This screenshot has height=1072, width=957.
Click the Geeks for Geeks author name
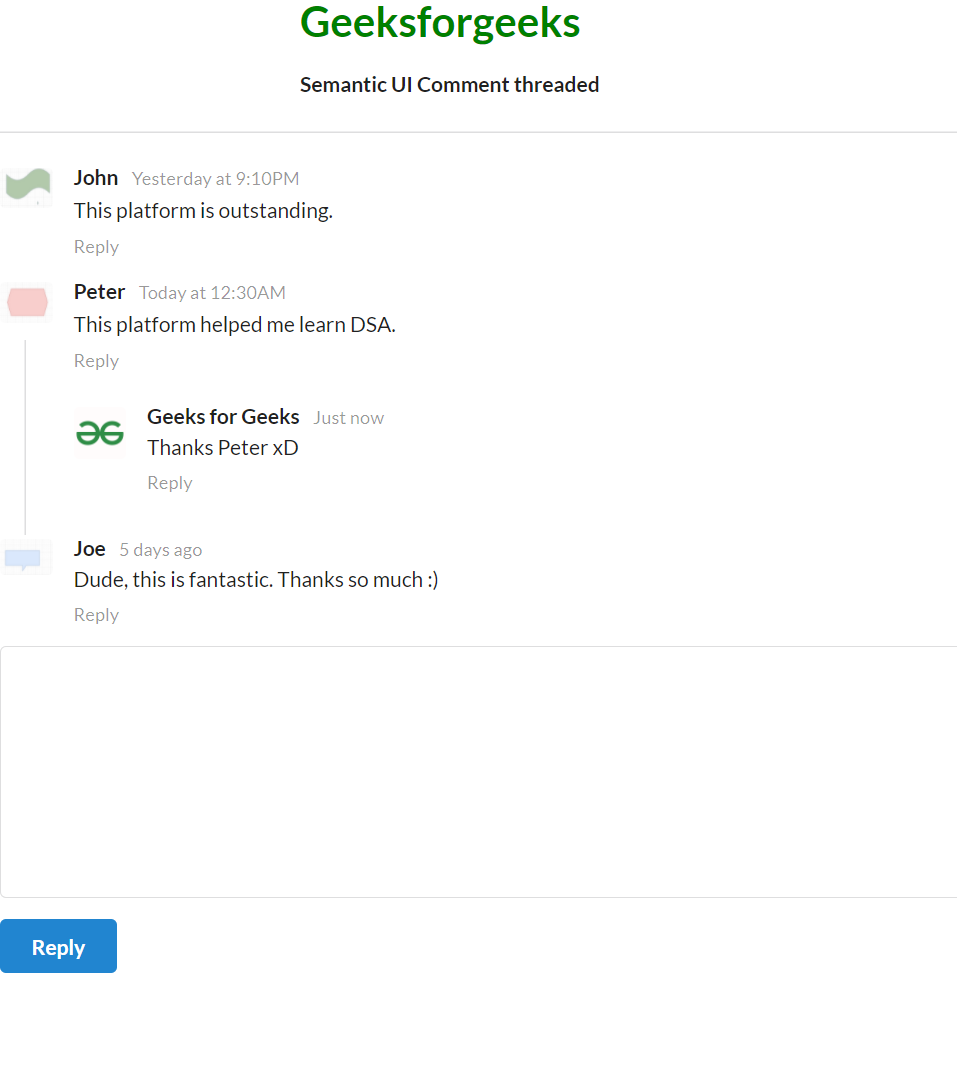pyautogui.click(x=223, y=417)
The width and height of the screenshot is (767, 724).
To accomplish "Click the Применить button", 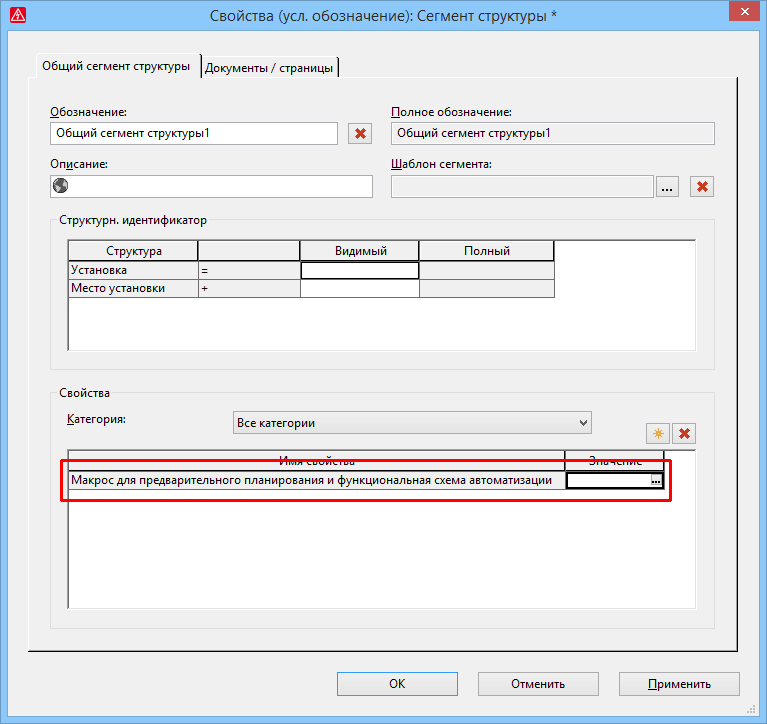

= = = = = = =

#### PROBLEM TO WORK ON
Scan the lines above, and whenever one holds the string "width", copy it.

#### EXPECTED ANSWER
This screenshot has height=1072, width=957.
The width and height of the screenshot is (767, 724).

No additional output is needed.